▶ **Passage for review**:
◆ ◆ ◆ ◆

Pardee said the office space could come in the form of a secondary suite, a finished garage or an additional bedroom, but privacy is paramount.
And today’s buyer wants land.
“The trend has definitely changed. Before Covid we saw people who really liked amazing views and houses with pools. Today’s buyer still likes a view, but they’re really looking for land, privacy and security,” Kirman said.
Mills agreed that “complete privacy” and “perfect move-in” homes were expected by buyers.
Another thing that is now in demand is furnished and organized homes.
“When I started in the business, I was selling homes ‘as is’… today’s seller can’t get away with it,” Kirman said. “Buyers expect curated lifestyles, they expect curated furniture and artwork and even curated cars and everything in between.”
Williams added that many high-end houses are now associated with designers who run the house.
Mills added that due to shipping delays, furniture can take a long time to arrive, which is part of why so many buyers want furnished homes.
Demand for housing exceeds supply, agents agree, leading to an increasingly competitive market.

◆ ◆ ◆ ◆

▶ **Tasks for this exercise**:
**1)** In the passage on high-end home buyers, what does Kirman say today's buyer is really looking for?
**2)** Continue the passage on high-end home buyers, starting after its last sentence.
The data that comes next has nothing to do with the passage on high-end home buyers.

▶ **Study material**:
◆ ◆ ◆ ◆

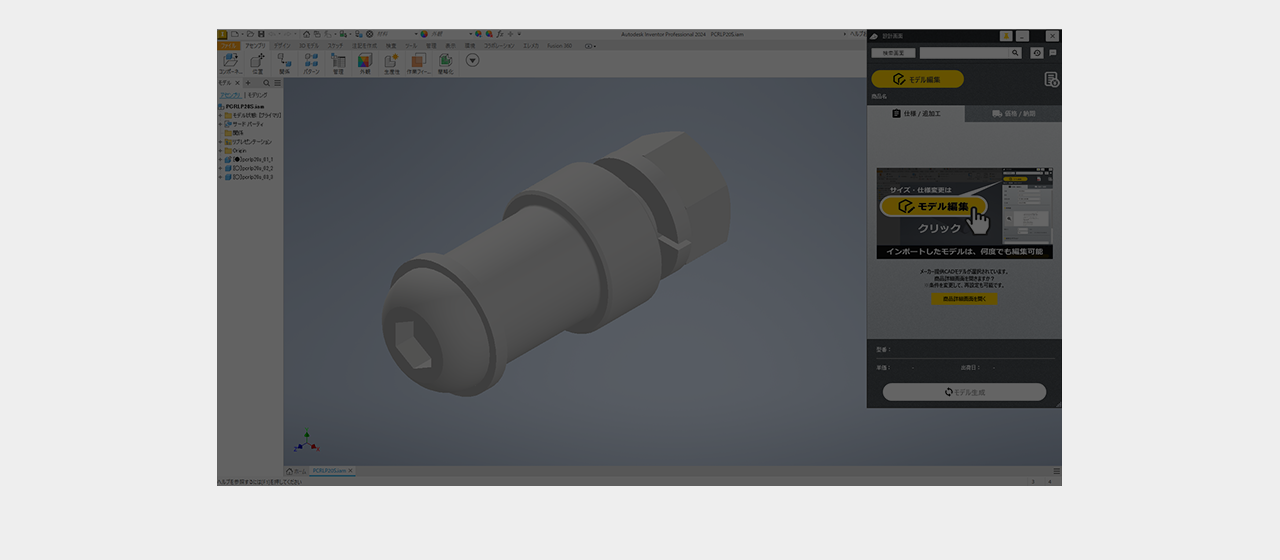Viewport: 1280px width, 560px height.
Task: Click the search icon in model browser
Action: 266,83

◆ ◆ ◆ ◆

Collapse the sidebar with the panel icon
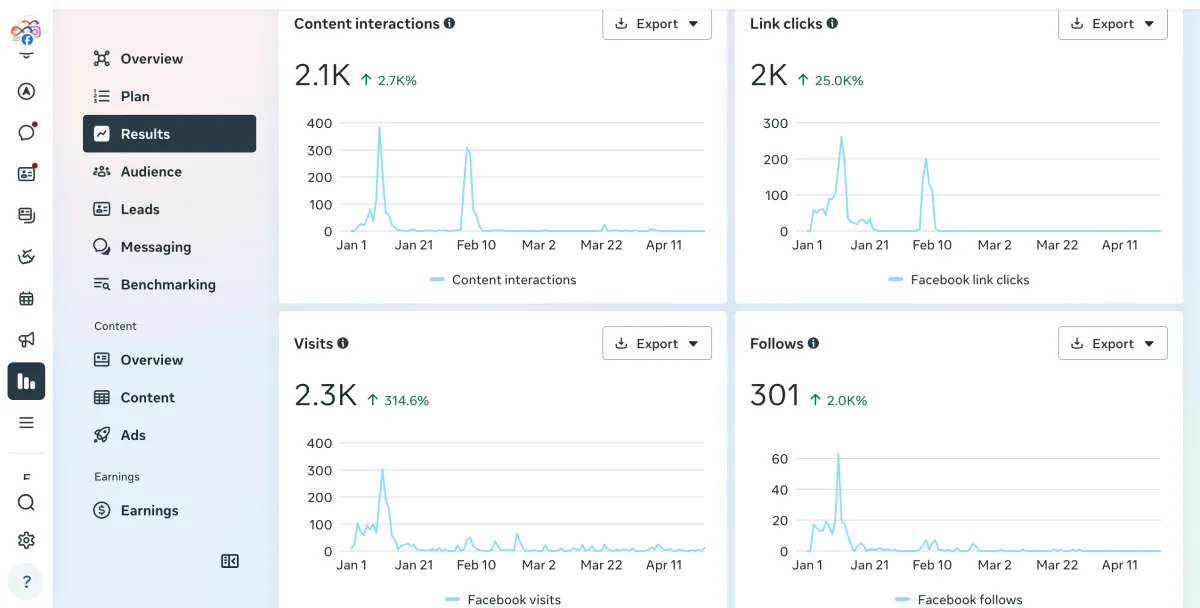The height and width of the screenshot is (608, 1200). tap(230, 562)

◆ ◆ ◆ ◆

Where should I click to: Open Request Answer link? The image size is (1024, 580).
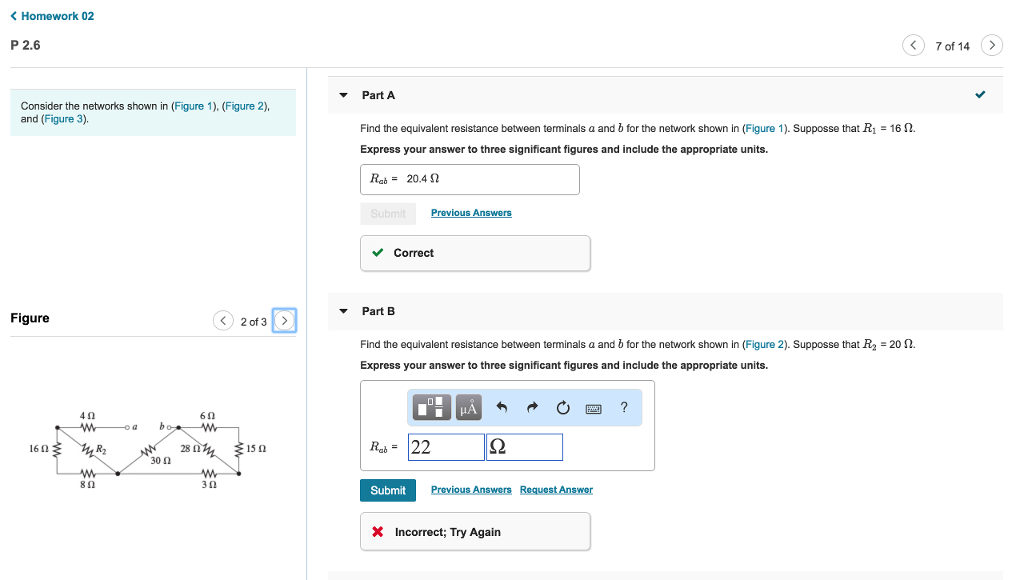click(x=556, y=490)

◆ ◆ ◆ ◆

▶ **Responses to the tasks**:
**1)** Land, privacy and security.

**2)**
“It’s been a very, very intense and exciting year for real estate,” Jones said. “The market was so strong at all price points, but in particular the luxury market was very, very strong – multiple offers on virtually every property and there were more buyers than sellers.”
She added that homes were selling quickly and those under construction were often sold before they were completed. Some homes, she said, have seen as many as 20 offers.
Kramer said he sees more bidding wars in the $1-2 million price range in particular.
Kirman said it can be difficult for buyers to compete. There are “tons of bidding wars at all price points. If you have a house, whether it’s a good house or a bad house, we see multiple offers,” he said.
Umansky added that he saw buyers “who were determined to buy a house. If they lost a multiple (bid situation) on one, they would move on to another.
Big sales in prospect
Agents see a bright future ahead of them for residential real estate sales in Los Angeles.
“I see another year like we had in ’21. I see the market continuing,” Kramer said.
“The market this year has been very, very strong; 2022 has been a continuation of 2021 and I anticipate a very strong market,” Jones agreed.
And while rising interest rates may be a concern for some, especially at low prices, agents are largely indifferent.
“In the lower markets, you had about 25 buyers for every house,” Umansky said. “Now if you have 12, you still have more buyers than supply.”
Experts agree, however, that this can create some urgency for buyers looking to close quickly before rates rise.
“There is a big push right now before they get up even more. People are worried they’ll go higher, so there’s always a push to buy,” Pardee said.
And even though interest rates are rising, they are still historically low.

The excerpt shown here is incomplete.